A client with chronic kidney disease complains of generalized bone pain and tenderness. Which assessment finding would alert the nurse to an increased potential for the development of spontaneous bone fractures?
- A. Elevated serum creatinine
- B. Hyperkalemia
- C. Hyperphosphatemia
- D. Elevated urea and nitrogen
Correct Answer: C
Rationale: Osteodystrophy is a condition in which the bone becomes demineralized due to hypocalcemia and hyperphosphatemia. In an effort to raise blood calcium levels, the parathyroid glands secrete more parathormone. Elevated creatinine, urea, nitrogen, and potassium levels are expected in chronic renal failure and do not contribute to bone fractures.
A client with end-stage renal disease is scheduled to undergo a kidney transplant using a sibling donated kidney. The client asks if immunosuppressive drugs can be avoided. Which is the appropriate response by the nurse?
- A. Even a perfect match does not guarantee organ success.
- B. Immunosuppressive drugs guarantee organ success.
- C. The doctor may decide to delay the use of immunosuppressant drugs.
- D. Let's wait until after the surgery to discuss your treatment plan.
Correct Answer: A
Rationale: Even a perfect match does not guarantee that a transplanted organ will not be rejected. Immunosuppressive drugs are used in all organ transplants to decrease incidence of organ rejection. To provide the client with the information needed to provide informed consent, the treatment plan is reviewed and discussed prior to transplant.
The nurse is providing supportive care to a client receiving hemodialysis in the management of acute kidney injury. Which statement from the nurse best reflects the ability of the kidneys to recover from acute kidney injury?

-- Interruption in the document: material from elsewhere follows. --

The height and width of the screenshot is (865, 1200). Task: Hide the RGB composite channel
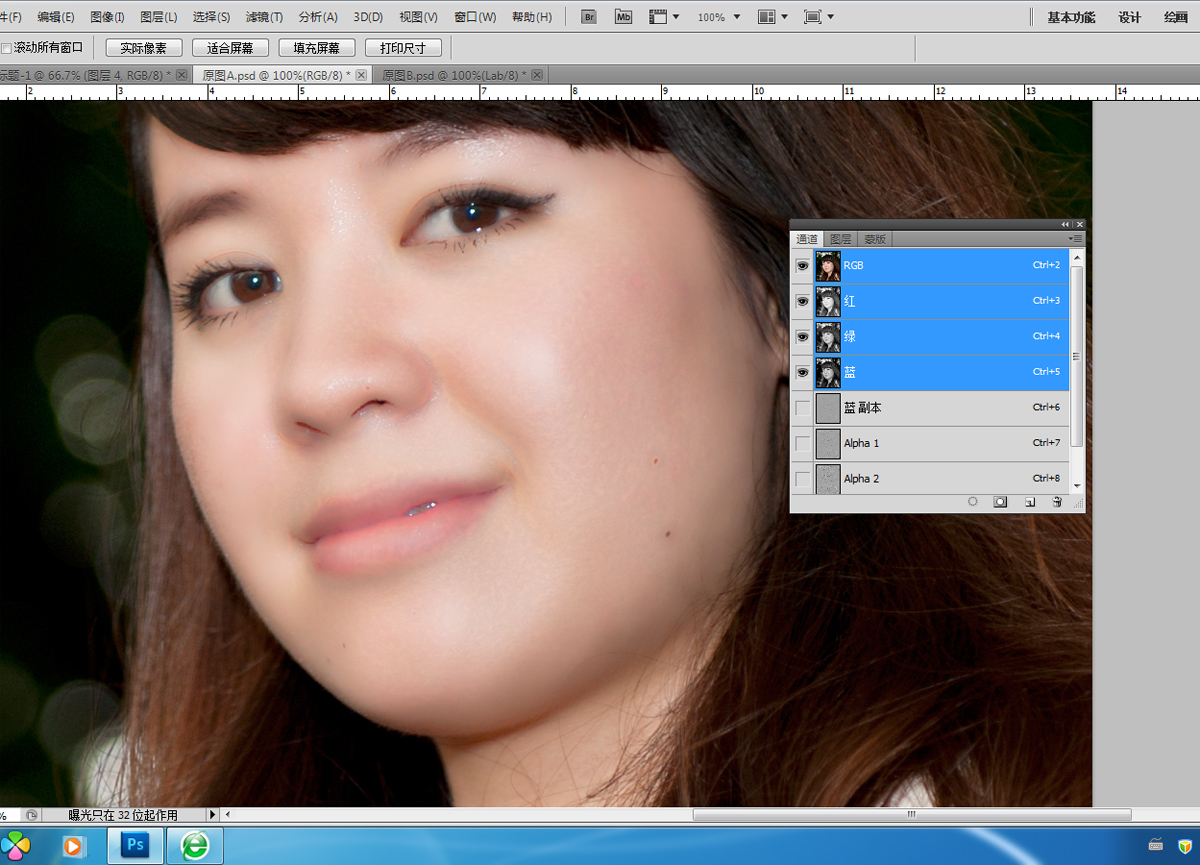802,266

- A. The kidneys can improve over a period of months.
- B. Once on dialysis, the need will be permanent.
- C. Kidney function will improve with transplant.

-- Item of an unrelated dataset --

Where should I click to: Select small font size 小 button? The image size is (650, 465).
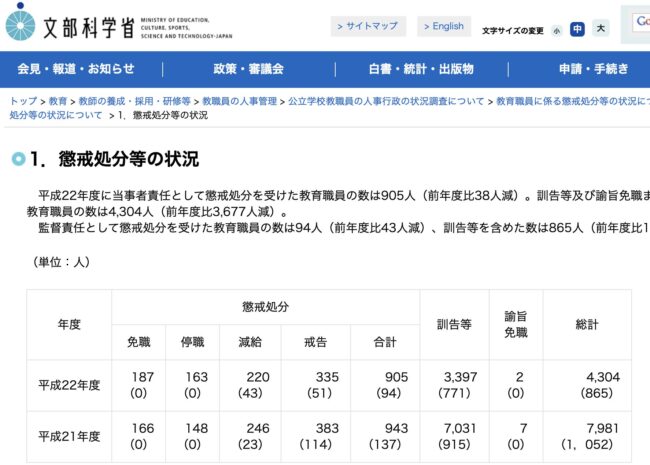pos(556,30)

- D. Acute kidney injury tends to turn to end-stage failure.
Correct Answer: A
Rationale: The kidneys have a remarkable ability to recover from serious insult. Recovery may take 3 to 12 months. As long as recovery is continuing, there is no need to consider transplant or permanent hemodialysis. Acute kidney injury can progress to chronic renal failure.

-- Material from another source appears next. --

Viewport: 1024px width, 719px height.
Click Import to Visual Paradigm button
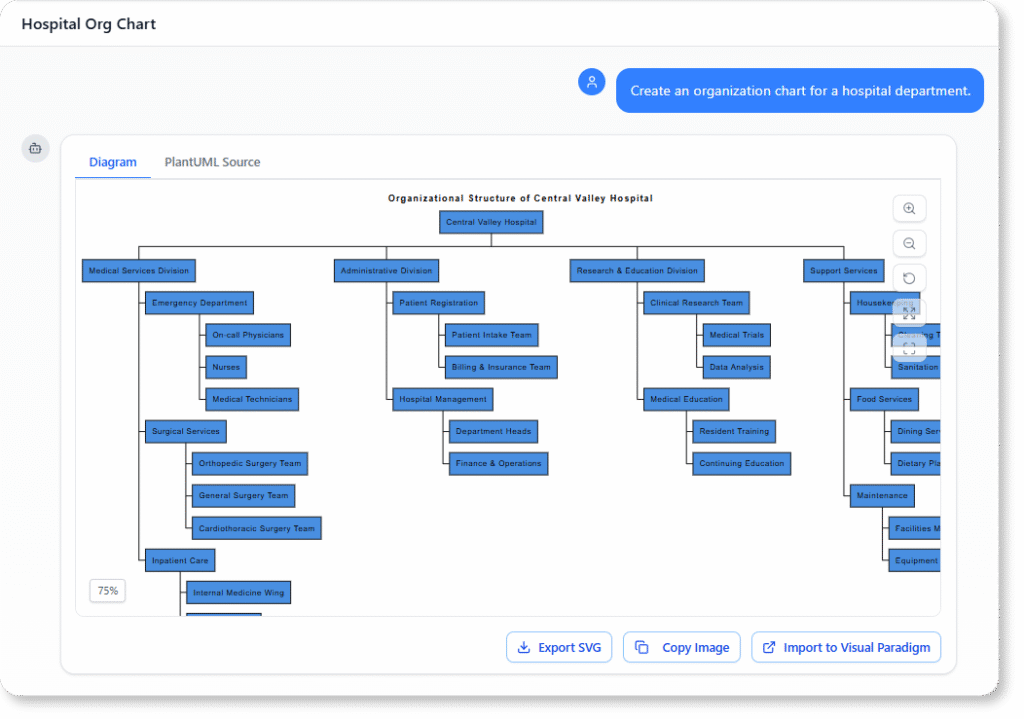pos(846,647)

The client with chronic kidney disease is exhibiting signs of anemia. Which is the best nursing rationale for this symptom?
- A. Azotemia
- B. Diminished erythropoietin production
- C. Impaired immunologic response
- D. Electrolyte imbalances
Correct Answer: B
Rationale: Erythropoietin is a hormone produced in the kidneys, and this production is inadequate in chronic renal failure, which results in anemia. Azotemia, impaired immune response, and electrolyte imbalance are associated with chronic kidney disease but not indicated with anemia.